Analytics Blog

Meet the New Operators in Chorus 6.2

With each release of Chorus, we see product enhancements for usability, integrations, security and more. But there is also continuous growth in the ETL and machine learning algorithms available to users. Many of these quietly slip into the operator list in your Chorus sidebar without notice, so we’d like to take this opportunity to introduce you to the new operators available in the Chorus 6.2.

The new operators in this release cover a wide range of functionality, including database versions of the Correlation Filter and Unpivot, new and improved LDA operators, Window Functions, and two new Decision Tree operators. As always, we love to take your feedback into consideration when creating new operators, so if there’s an algorithm or model you’d like to see, let us know!

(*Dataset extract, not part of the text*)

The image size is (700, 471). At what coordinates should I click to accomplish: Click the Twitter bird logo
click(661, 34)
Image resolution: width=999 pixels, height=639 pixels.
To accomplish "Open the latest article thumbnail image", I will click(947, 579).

The new operators in 6.2 represent a variety of best practices. The new Decision Tree and LDA operators replace previous versions of these models. As academic research and open source assets (e.g. MADlib) improve, our team at Alpine Data strives to adapt and offer the best algorithms possible. The new decision tree operators now enable the analysis of both categorical and numeric dependent variables. And the new LDA operators leverage MLLib’s LDA algorithm with Online Variational Bayes optimizer, which is more memory-friendly, especially on a large number of documents or vocabulary.

Alpine Data engineers and data scientists built these operators using the same custom operator framework that is available to our Chorus users. To learn more about how you can get started with developing your own custom operators, read our documentation page. Or reach out to your account manager if your company is interested in training or a professional services engagement to help achieve their goals.

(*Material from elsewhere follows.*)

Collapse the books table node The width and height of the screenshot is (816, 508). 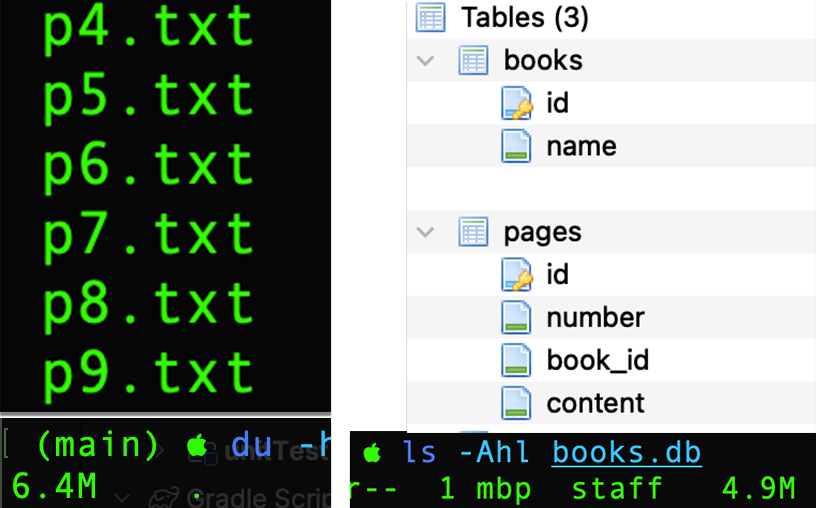click(426, 61)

Chorus 6.2 Operator Directory

 Operator  Category  Support Description
Correlation Filter Transform Database/Hadoop Correlation Filter is a Transformation operator that allows the user to filter numeric columns so the remaining columns are not correlated strongly with each other.
  Decision Tree Classification – CART  Model Database/Hadoop Decision Tree Classification (CART) operator uses the MADlib built-in function, tree_train(), to generate a decision tree that predicts the value of a categorical column based on several independent columns.
Decision Tree Regression – CART Model Database Like the Decision Tree Classification – CART, the Decision Tree Regression – CART generates a tree that predicts the value of independent columns. In this operator, the independent columns are numeric rather than categorical.
 LDA Trainer Model  Hadoop LDA (Latent Dirichlet Allocation) is an unsupervised text-mining algorithm used to analyze collections of unstructured documents.

In LDA, each document may be viewed as a mixture of various topics.

   LDA Predictor Transform Hadoop LDA Predictor is a prediction operator that uses both the model trained by the LDA Trainer and a tabular dataset.
   Unpivot Transform Database/Hadoop The Unpivot operator allows you to select columns to be un-pivoted. The columns selected will be removed from the input and will be ‘flattened’ into two new columns with column names and values respectively.
 

Window Functions:

  • Aggregate
  • Lag Lead
  • Rank
Transform Hadoop Unlike the regular Aggregation operator, Window Function: Aggregate lets you compute aggregated variables for each input row, based on the specified frame.

Lag Lead returns the value of the column that is n rows before (lag) or after (lead) the current row.

Rank returns the ordered value based on a specified column.